→ **Data entries**:
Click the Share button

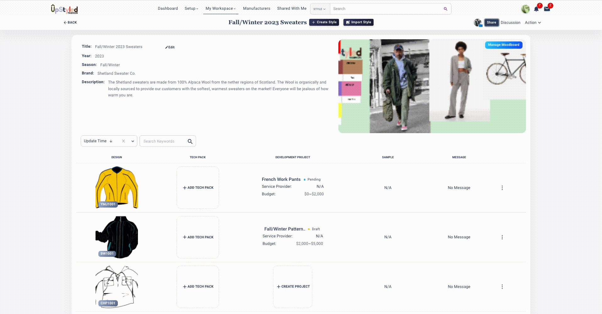tap(491, 23)
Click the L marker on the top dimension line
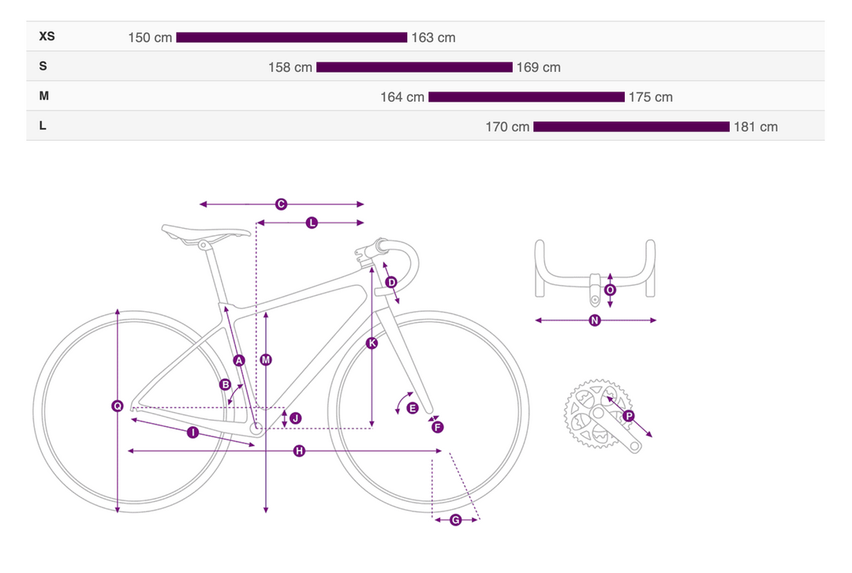The height and width of the screenshot is (573, 852). coord(312,223)
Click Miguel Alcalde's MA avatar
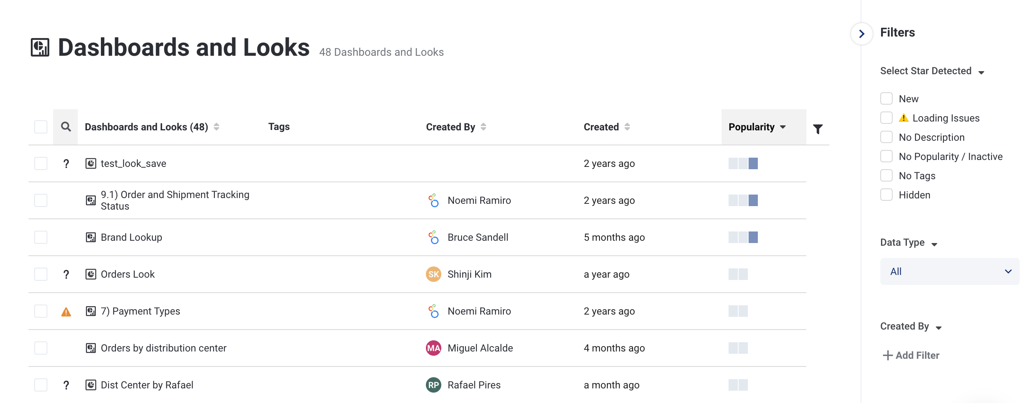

→ **Instructions to follow**: Exact copy, no pictures: return the entries word for word.

→ **Result**:
Click the Share button

tap(491, 23)
Click the L marker on the top dimension line
The height and width of the screenshot is (573, 852). coord(312,223)
Click Miguel Alcalde's MA avatar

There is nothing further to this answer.